- Work to do
Copy the data below with every instance of "Identify" changed to "Determine" and nothing else altered.
------------------------------------
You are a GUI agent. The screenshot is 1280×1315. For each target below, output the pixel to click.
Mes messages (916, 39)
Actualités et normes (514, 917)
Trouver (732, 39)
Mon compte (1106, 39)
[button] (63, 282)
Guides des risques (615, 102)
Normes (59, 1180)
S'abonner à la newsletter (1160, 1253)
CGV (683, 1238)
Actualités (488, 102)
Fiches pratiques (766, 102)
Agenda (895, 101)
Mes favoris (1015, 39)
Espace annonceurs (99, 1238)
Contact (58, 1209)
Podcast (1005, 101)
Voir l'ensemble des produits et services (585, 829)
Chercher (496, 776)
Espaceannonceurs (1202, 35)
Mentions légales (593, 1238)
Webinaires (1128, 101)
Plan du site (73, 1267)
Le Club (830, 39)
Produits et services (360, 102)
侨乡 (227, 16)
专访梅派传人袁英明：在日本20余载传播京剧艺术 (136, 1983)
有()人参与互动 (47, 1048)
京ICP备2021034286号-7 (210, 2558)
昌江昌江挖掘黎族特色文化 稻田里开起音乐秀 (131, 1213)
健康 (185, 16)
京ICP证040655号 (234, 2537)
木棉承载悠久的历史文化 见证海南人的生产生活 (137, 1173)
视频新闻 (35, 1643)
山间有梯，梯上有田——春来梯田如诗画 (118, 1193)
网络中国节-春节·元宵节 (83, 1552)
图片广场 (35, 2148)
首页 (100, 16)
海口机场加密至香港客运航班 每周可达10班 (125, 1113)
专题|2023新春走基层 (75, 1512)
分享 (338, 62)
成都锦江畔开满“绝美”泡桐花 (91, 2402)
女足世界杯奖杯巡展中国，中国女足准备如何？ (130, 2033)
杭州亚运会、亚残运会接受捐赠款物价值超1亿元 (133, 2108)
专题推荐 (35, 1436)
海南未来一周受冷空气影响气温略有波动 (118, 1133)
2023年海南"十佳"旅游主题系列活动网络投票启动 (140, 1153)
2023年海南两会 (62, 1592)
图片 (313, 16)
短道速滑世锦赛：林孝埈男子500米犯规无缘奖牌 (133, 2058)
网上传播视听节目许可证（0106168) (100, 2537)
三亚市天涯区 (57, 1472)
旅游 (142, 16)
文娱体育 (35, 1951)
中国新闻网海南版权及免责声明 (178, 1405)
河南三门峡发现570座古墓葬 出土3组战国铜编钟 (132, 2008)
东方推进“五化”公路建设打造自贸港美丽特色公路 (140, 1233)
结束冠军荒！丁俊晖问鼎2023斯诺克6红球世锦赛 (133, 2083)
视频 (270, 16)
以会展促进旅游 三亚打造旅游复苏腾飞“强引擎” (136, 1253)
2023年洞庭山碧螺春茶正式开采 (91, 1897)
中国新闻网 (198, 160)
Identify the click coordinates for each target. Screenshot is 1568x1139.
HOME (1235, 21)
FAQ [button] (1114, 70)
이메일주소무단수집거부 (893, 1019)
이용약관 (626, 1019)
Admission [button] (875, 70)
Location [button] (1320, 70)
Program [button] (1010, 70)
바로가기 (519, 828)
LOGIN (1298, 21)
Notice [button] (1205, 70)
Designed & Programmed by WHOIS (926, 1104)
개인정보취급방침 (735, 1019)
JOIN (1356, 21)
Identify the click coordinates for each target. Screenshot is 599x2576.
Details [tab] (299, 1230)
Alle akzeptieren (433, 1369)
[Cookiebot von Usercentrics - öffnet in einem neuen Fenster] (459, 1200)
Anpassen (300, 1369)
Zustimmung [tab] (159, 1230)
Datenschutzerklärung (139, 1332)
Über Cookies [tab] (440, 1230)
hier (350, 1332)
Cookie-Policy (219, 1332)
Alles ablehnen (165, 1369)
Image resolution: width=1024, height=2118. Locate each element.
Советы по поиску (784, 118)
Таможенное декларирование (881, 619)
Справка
------------------------------------
- Answer to this exercise
You are a GUI agent. The screenshot is 1280×1315. For each target below, output the pixel to click.
Mes messages (916, 39)
Actualités et normes (514, 917)
Trouver (732, 39)
Mon compte (1106, 39)
[button] (63, 282)
Guides des risques (615, 102)
Normes (59, 1180)
S'abonner à la newsletter (1160, 1253)
CGV (683, 1238)
Actualités (488, 102)
Fiches pratiques (766, 102)
Agenda (895, 101)
Mes favoris (1015, 39)
Espace annonceurs (99, 1238)
Contact (58, 1209)
Podcast (1005, 101)
Voir l'ensemble des produits et services (585, 829)
Chercher (496, 776)
Espaceannonceurs (1202, 35)
Mentions légales (593, 1238)
Webinaires (1128, 101)
Plan du site (73, 1267)
Le Club (830, 39)
Produits et services (360, 102)
侨乡 (227, 16)
专访梅派传人袁英明：在日本20余载传播京剧艺术 (136, 1983)
有()人参与互动 (47, 1048)
京ICP备2021034286号-7 (210, 2558)
昌江昌江挖掘黎族特色文化 稻田里开起音乐秀 (131, 1213)
健康 (185, 16)
京ICP证040655号 (234, 2537)
木棉承载悠久的历史文化 见证海南人的生产生活 (137, 1173)
视频新闻 (35, 1643)
山间有梯，梯上有田——春来梯田如诗画 (118, 1193)
网络中国节-春节·元宵节 (83, 1552)
图片广场 (35, 2148)
首页 (100, 16)
海口机场加密至香港客运航班 每周可达10班 (125, 1113)
专题|2023新春走基层 (75, 1512)
分享 (338, 62)
成都锦江畔开满“绝美”泡桐花 (91, 2402)
女足世界杯奖杯巡展中国，中国女足准备如何？ (130, 2033)
杭州亚运会、亚残运会接受捐赠款物价值超1亿元 (133, 2108)
专题推荐 (35, 1436)
海南未来一周受冷空气影响气温略有波动 (118, 1133)
2023年海南"十佳"旅游主题系列活动网络投票启动 (140, 1153)
2023年海南两会 (62, 1592)
图片 (313, 16)
短道速滑世锦赛：林孝埈男子500米犯规无缘奖牌 (133, 2058)
网上传播视听节目许可证（0106168) (100, 2537)
三亚市天涯区 (57, 1472)
旅游 (142, 16)
文娱体育 (35, 1951)
中国新闻网海南版权及免责声明 (178, 1405)
河南三门峡发现570座古墓葬 出土3组战国铜编钟 (132, 2008)
东方推进“五化”公路建设打造自贸港美丽特色公路 (140, 1233)
结束冠军荒！丁俊晖问鼎2023斯诺克6红球世锦赛 (133, 2083)
视频 (270, 16)
以会展促进旅游 三亚打造旅游复苏腾飞“强引擎” (136, 1253)
2023年洞庭山碧螺春茶正式开采 (91, 1897)
中国新闻网 (198, 160)
Determine the click coordinates for each target. Screenshot is 1568x1139.
HOME (1235, 21)
FAQ [button] (1114, 70)
이메일주소무단수집거부 (893, 1019)
이용약관 (626, 1019)
Admission [button] (875, 70)
Location [button] (1320, 70)
Program [button] (1010, 70)
바로가기 (519, 828)
LOGIN (1298, 21)
Notice [button] (1205, 70)
Designed & Programmed by WHOIS (926, 1104)
개인정보취급방침 (735, 1019)
JOIN (1356, 21)
Determine the click coordinates for each target. Screenshot is 599x2576.
Details [tab] (299, 1230)
Alle akzeptieren (433, 1369)
[Cookiebot von Usercentrics - öffnet in einem neuen Fenster] (459, 1200)
Anpassen (300, 1369)
Zustimmung [tab] (159, 1230)
Datenschutzerklärung (139, 1332)
Über Cookies [tab] (440, 1230)
hier (350, 1332)
Cookie-Policy (219, 1332)
Alles ablehnen (165, 1369)
Image resolution: width=1024, height=2118. Locate each element.
Советы по поиску (784, 118)
Таможенное декларирование (881, 619)
Справка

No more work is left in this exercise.